**Short exercise**
Reproduce the listing below without changes, from the line with "Expand the Cases metric dropdown" to the line with "pos(47,282)", and leave the pictures out of your answer.

**Records supplied**
§
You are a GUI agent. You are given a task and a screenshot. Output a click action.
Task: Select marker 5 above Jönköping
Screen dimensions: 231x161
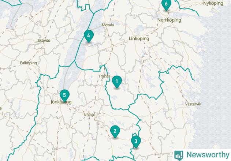(x=64, y=96)

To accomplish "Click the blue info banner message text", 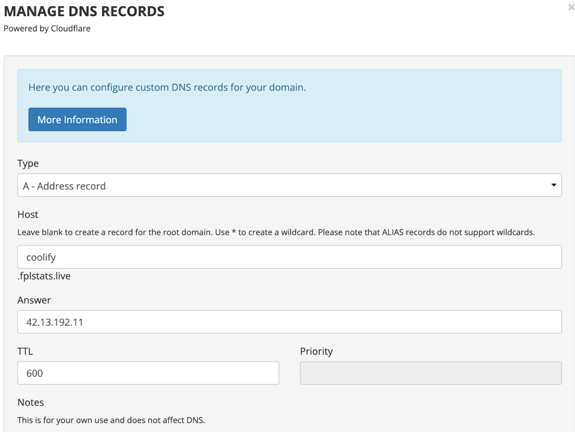I will (167, 87).
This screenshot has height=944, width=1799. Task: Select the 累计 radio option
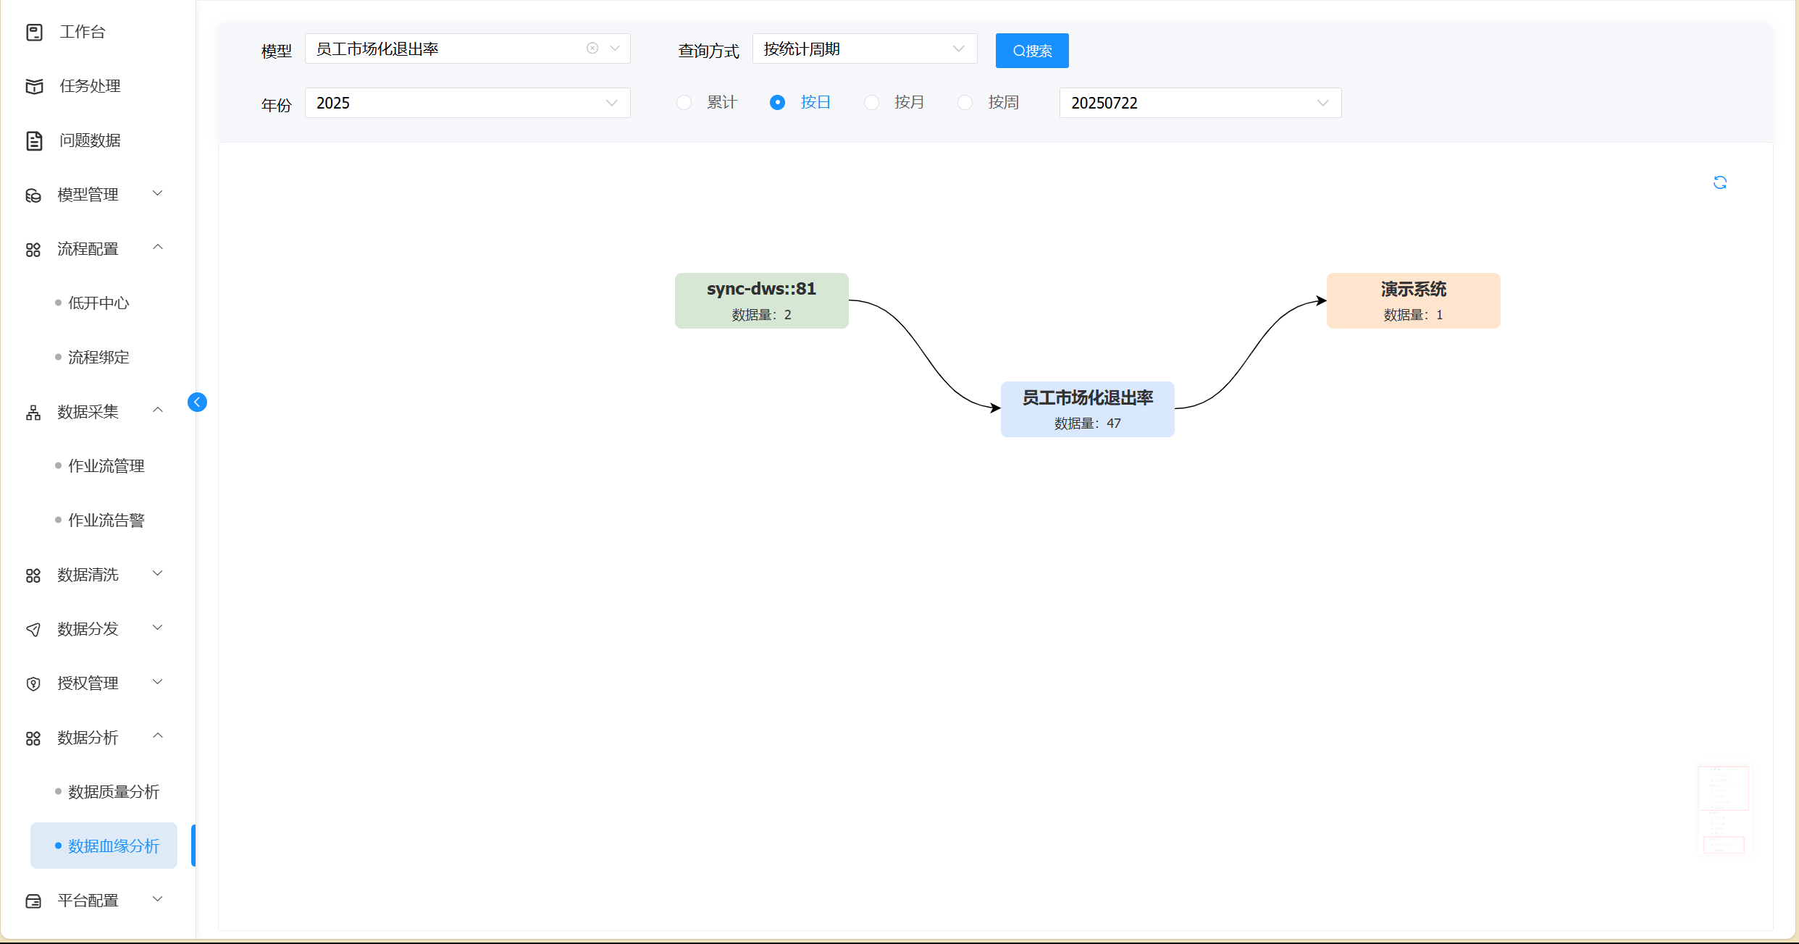(x=684, y=103)
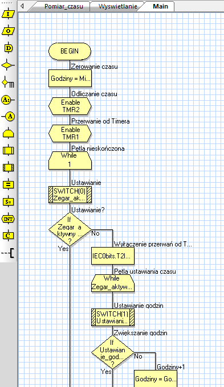Select the Loop block tool

(x=8, y=134)
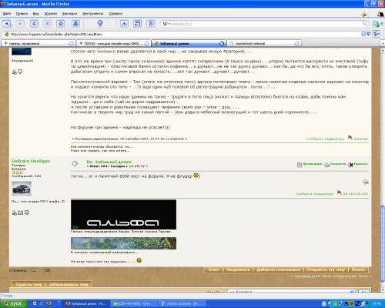Click the Заблокировать тему link

point(69,284)
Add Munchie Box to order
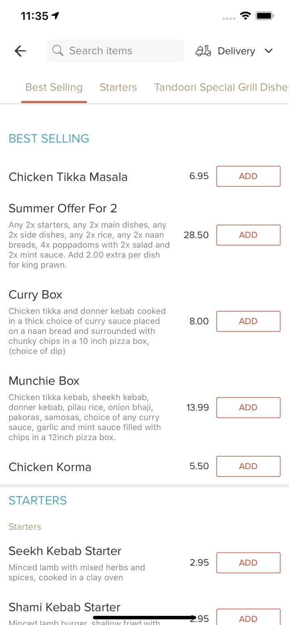 pos(248,408)
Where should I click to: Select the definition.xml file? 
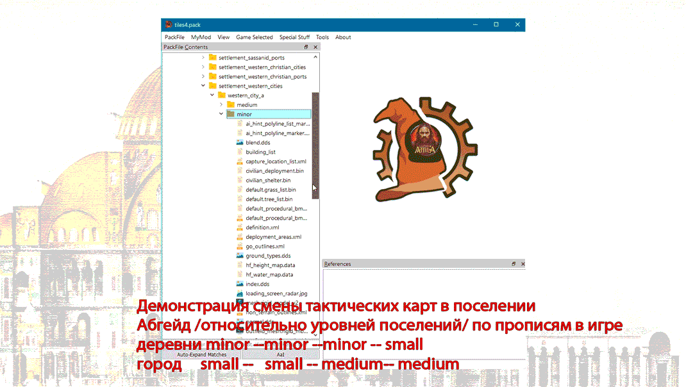[262, 227]
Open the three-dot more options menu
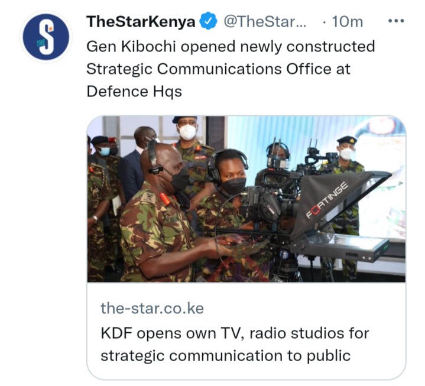The height and width of the screenshot is (386, 425). click(x=396, y=21)
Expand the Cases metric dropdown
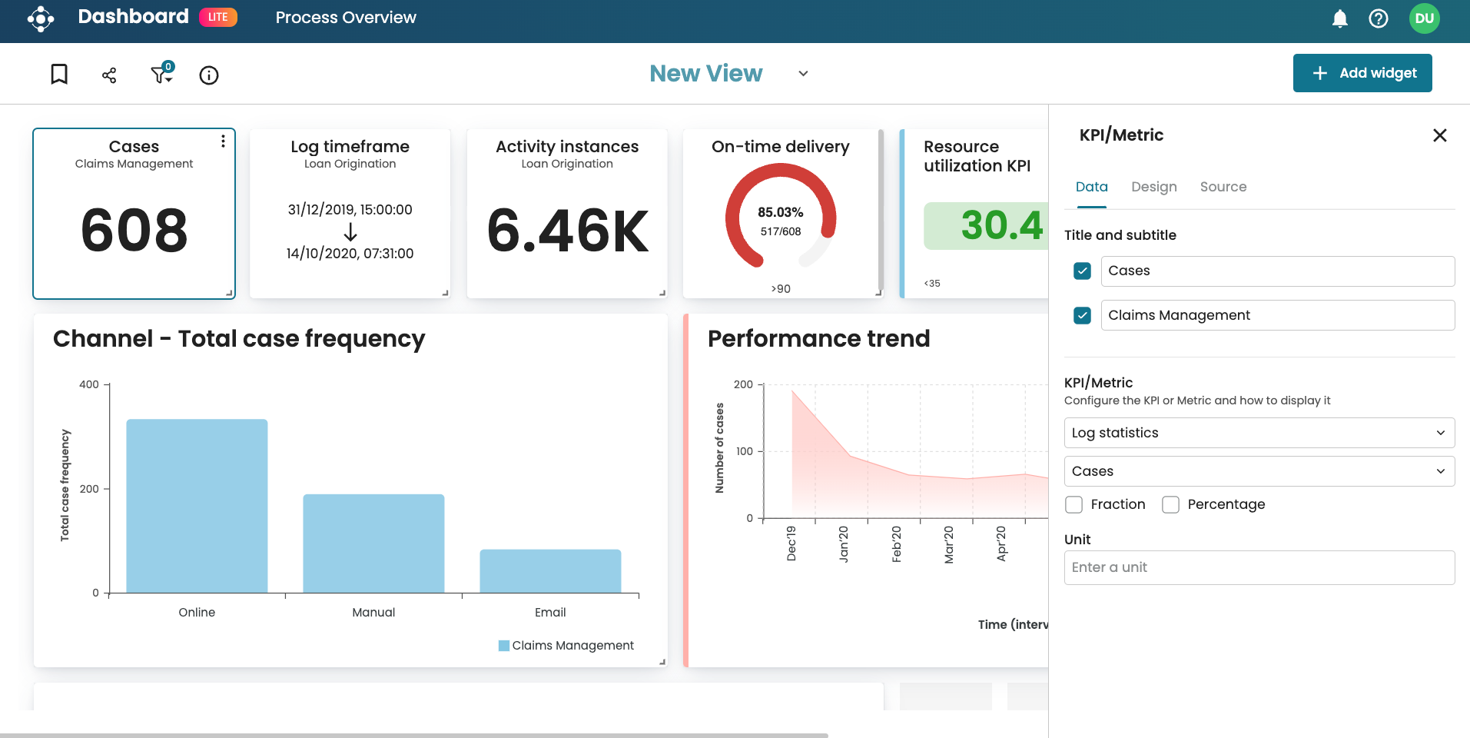This screenshot has width=1470, height=738. coord(1259,471)
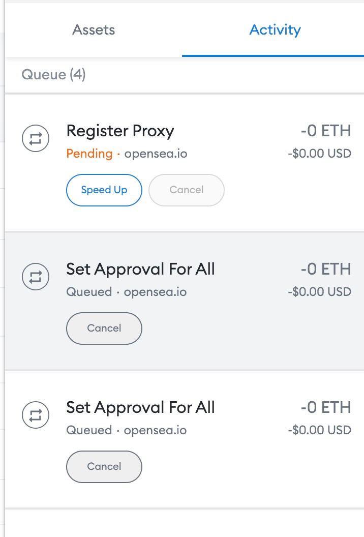Image resolution: width=364 pixels, height=537 pixels.
Task: Click the Queue (4) section header
Action: click(53, 74)
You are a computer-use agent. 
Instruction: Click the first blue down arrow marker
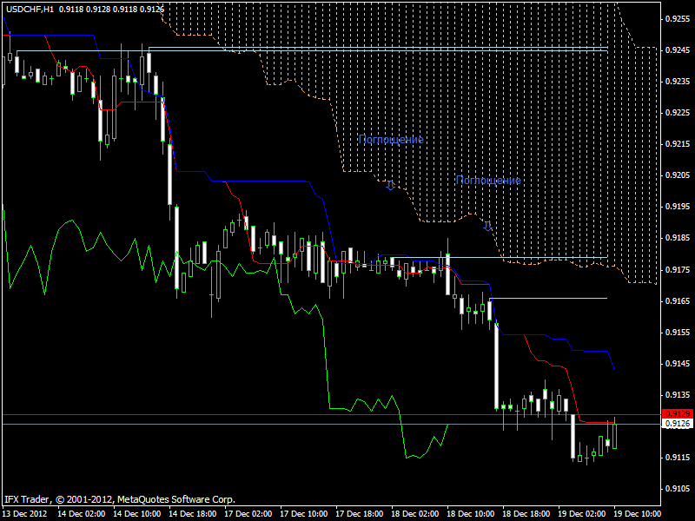coord(390,185)
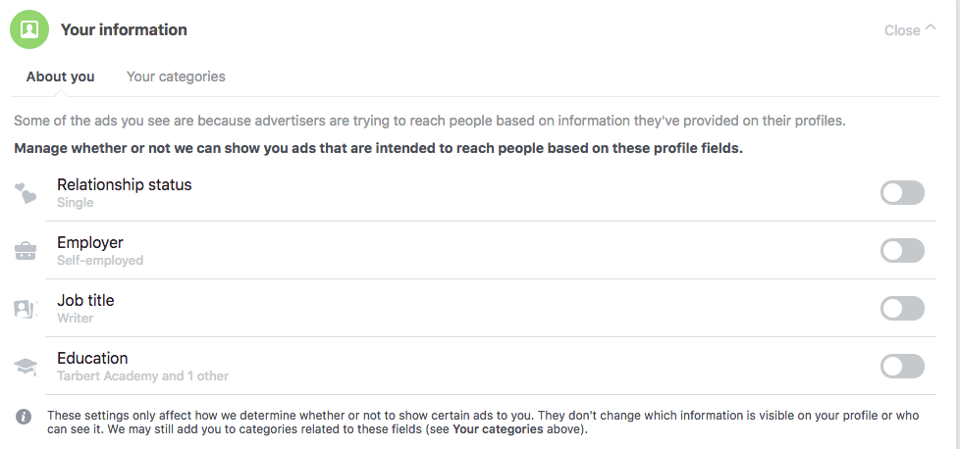
Task: Click the green Your information profile icon
Action: [29, 29]
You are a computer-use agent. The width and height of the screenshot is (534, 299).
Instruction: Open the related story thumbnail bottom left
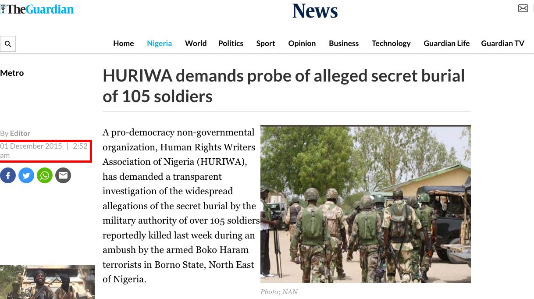pos(47,282)
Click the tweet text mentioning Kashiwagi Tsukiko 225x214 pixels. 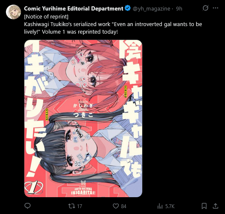113,28
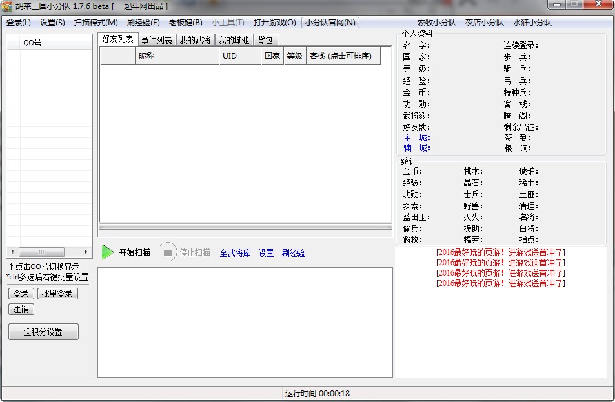Open the 扫描模式(M) menu
The width and height of the screenshot is (615, 402).
pyautogui.click(x=96, y=21)
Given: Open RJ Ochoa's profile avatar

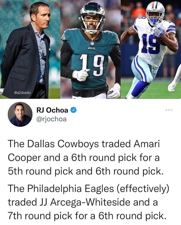Looking at the screenshot, I should 20,114.
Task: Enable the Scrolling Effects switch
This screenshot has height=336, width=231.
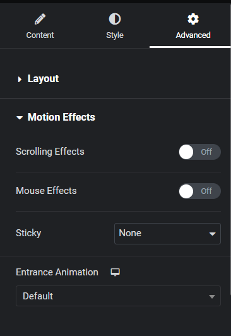Action: (199, 152)
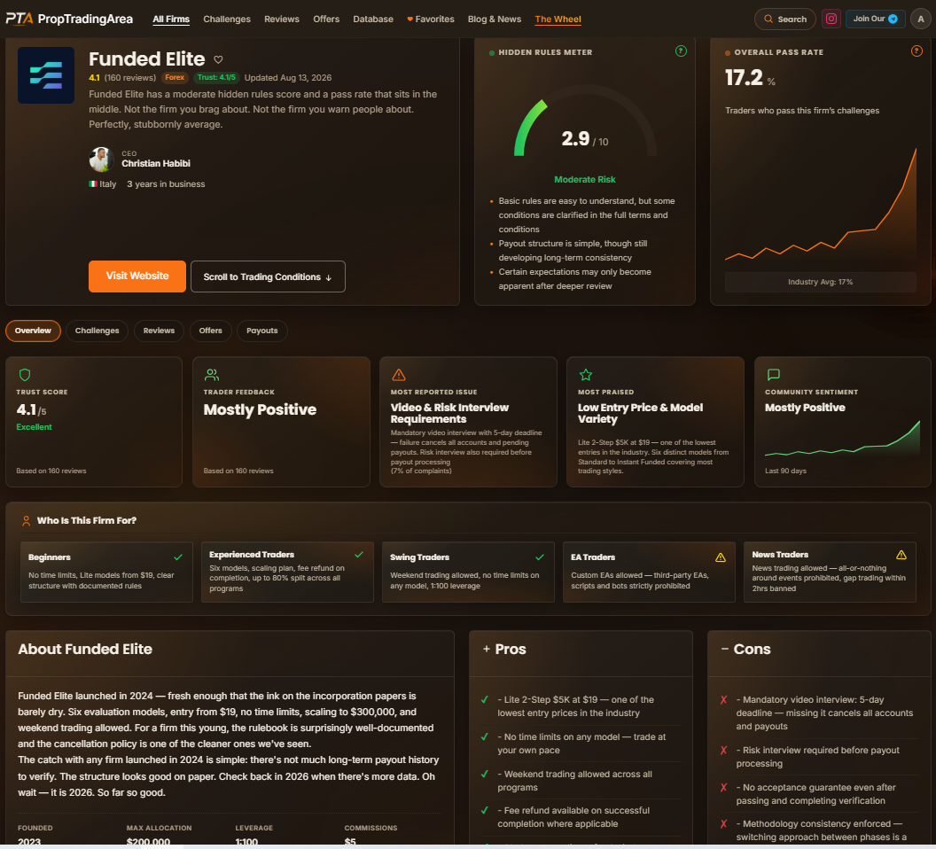Switch to the Challenges tab pill

(98, 331)
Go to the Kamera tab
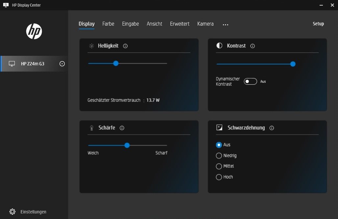Screen dimensions: 338x219 tap(205, 24)
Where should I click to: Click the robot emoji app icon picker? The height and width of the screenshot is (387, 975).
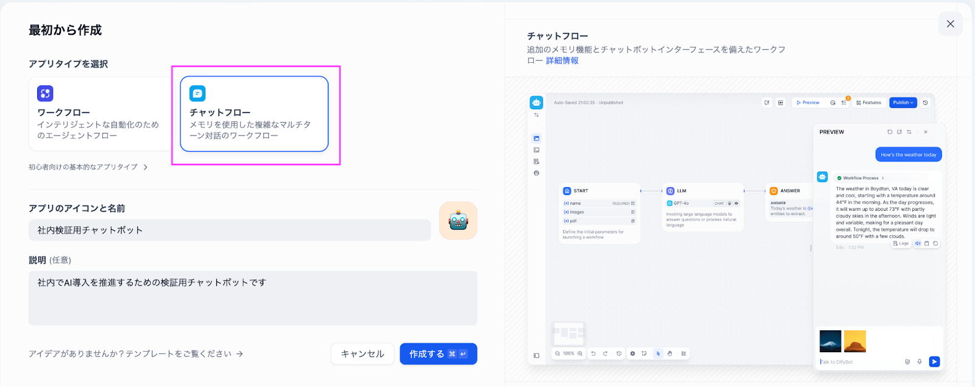click(458, 221)
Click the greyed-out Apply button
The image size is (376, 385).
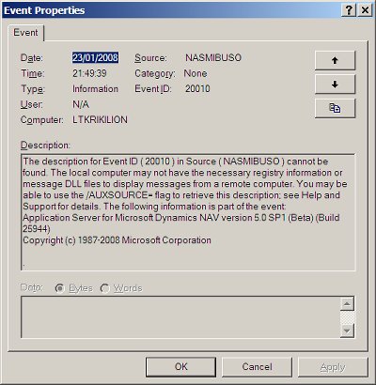pyautogui.click(x=333, y=367)
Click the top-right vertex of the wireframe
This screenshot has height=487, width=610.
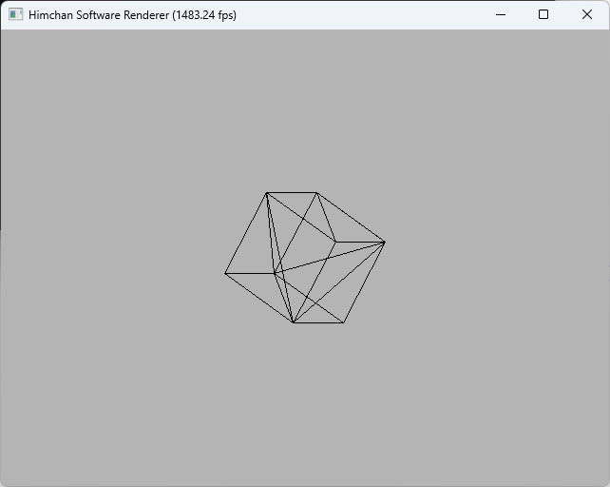[x=316, y=193]
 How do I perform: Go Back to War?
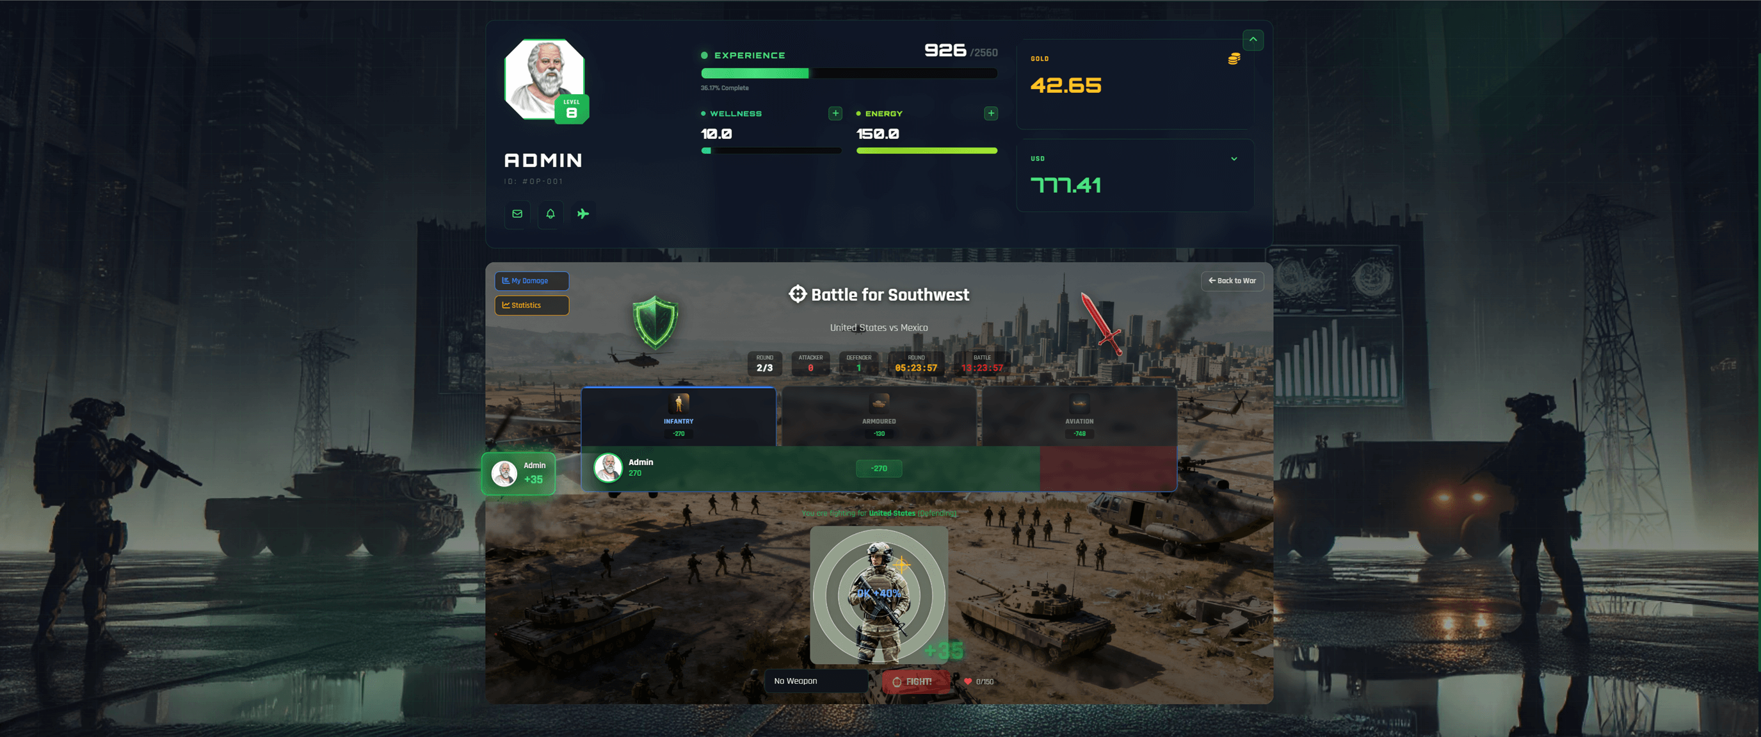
§
**Written response**
Expand the Cases metric dropdown
This screenshot has width=1470, height=738. coord(1259,471)
Image resolution: width=364 pixels, height=537 pixels.
Task: Click the Queue (4) section header
Action: click(53, 74)
You are a computer-use agent. 
Instruction: Click the first blue down arrow marker
coord(390,185)
Task: Click the green Your information profile icon
Action: [29, 29]
You are a computer-use agent. The width and height of the screenshot is (534, 299).
Instruction: Open the related story thumbnail bottom left
pos(47,282)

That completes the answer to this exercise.